Un grande segno di apertura. Che c’è anche nei confronti delle altre comunità religiose locali?
«Era una storia già iniziata prima di me quella di costruire un percorso comune, per esempio con l’Imam di Catania Abdelhafid Kheit. Esiste proprio una apposita consulta e adesso, per allargare e aprire ancora di più, ho creato anche qui un ufficio per l’ecumenismo e il dialogo interreligioso».
Forse anche all’interno della Chiesa bisognerebbe parlare di più? Mi riferisco al report pubblicato di recente sugli abusi sessuali del clero ai danni di minorenni che vede la Sicilia al terzo posto con 39 casi. La Chiesa cosa può fare o sta facendo?
«La Chiesa ha già fatto. È un tema di cui parliamo, che affrontiamo, e in ogni diocesi c’è un centro di ascolto dedicato. Ma credo sia una questione da affrontare a tutto tondo: perché gli abusi sui minori arrivano da sacerdoti e religiosi ma anche da ambienti familiari o scolastici. Tra l’altro la Chiesa ha una legge canonica molto severa che prevede processi al termine dei quali, quando colpevoli, i sacerdoti vengono dimessi dallo stato clericale per procedura. E per la legge canonica non esiste la prescrizione per questo tipo di reato. Noi stiamo dalla parte delle vittime e, quando arrivano prima da noi, le invitiamo a denunciare tutto anche alla giustizia ordinaria. Spesso non lo fanno perché è trascorso molto tempo dai fatti, ma anche chi ha subito violenze ha a cuore il fatto che quel sacerdote venga allontanato e non reiteri certi comportamenti».

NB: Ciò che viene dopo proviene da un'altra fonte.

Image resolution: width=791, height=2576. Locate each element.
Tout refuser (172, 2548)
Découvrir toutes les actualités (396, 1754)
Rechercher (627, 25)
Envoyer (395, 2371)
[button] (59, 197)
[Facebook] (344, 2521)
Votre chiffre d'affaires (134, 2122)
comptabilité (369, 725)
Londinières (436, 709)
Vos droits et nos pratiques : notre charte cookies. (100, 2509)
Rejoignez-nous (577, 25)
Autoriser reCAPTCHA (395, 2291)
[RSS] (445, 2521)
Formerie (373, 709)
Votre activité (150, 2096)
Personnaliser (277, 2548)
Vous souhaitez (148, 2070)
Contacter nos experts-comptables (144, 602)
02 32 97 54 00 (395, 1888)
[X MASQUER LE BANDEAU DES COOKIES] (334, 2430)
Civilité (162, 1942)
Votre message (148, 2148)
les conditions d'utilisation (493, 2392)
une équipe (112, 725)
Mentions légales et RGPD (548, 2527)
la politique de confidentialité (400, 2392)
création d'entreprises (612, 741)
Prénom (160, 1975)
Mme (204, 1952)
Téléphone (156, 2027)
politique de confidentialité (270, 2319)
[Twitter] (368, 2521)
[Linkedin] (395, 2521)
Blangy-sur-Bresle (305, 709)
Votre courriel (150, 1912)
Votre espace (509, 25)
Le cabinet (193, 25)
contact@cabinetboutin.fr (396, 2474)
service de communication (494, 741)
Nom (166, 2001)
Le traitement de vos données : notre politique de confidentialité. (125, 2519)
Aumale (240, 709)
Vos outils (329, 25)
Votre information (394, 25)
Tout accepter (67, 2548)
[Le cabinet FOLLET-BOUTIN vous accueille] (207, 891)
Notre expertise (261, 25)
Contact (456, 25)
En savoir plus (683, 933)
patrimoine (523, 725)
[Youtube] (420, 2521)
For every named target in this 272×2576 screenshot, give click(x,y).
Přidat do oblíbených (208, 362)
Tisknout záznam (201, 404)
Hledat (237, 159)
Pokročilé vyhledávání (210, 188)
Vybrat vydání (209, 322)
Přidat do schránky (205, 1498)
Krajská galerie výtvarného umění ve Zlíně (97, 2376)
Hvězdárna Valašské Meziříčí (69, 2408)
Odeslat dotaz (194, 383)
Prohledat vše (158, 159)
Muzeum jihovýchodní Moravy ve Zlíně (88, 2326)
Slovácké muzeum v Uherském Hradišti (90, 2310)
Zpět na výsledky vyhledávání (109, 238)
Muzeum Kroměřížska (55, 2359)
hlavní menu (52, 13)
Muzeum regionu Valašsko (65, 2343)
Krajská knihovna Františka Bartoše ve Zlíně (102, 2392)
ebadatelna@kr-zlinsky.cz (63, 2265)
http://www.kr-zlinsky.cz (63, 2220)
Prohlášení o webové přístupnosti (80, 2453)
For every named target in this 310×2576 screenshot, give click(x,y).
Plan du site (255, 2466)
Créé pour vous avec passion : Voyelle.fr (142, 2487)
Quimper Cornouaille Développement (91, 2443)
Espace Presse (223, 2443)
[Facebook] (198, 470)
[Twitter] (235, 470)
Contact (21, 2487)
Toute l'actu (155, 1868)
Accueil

Una domanda sulla festa di Sant’Agata è d’obbligo: come è andata questa edizione del ritorno? La critica principale riguarda gli estremi ritardi sulla tabella di marcia, con il canto delle clarisse non più all’alba e i fuochi del Borgo che non si vedono perché è già giorno. Davvero non si riesce a stare in tempi più ristretti?
«Il bilancio è molto positivo sia per l’aspetto della collaborazione con il comitato e le istituzioni locali, sia per la riuscita delle manifestazioni folkloristiche e culturali e anche per la bella partecipazione di fedeli. Una partecipazione prudente da cui è dipesa qualche difficoltà. I ritardi, devo dire, non sono stati voluti da qualcuno in modo pretestuoso ma sono stati frutto di una prudenza dovuta all’alto numero di presenti, che richiede sicurezza. Per esempio si è stati fermi per oltre mezz’ora in piazza Stesicoro per controllare i freni prima della salita di Sangiuliano. Quello non è affatto tempo perso ma bene impiegato per la garanzia della sicurezza. Le cose bisogna farle bene in questo modo, ma per il futuro si può provare a capire se è possibile ricavare del tempo in altro modo».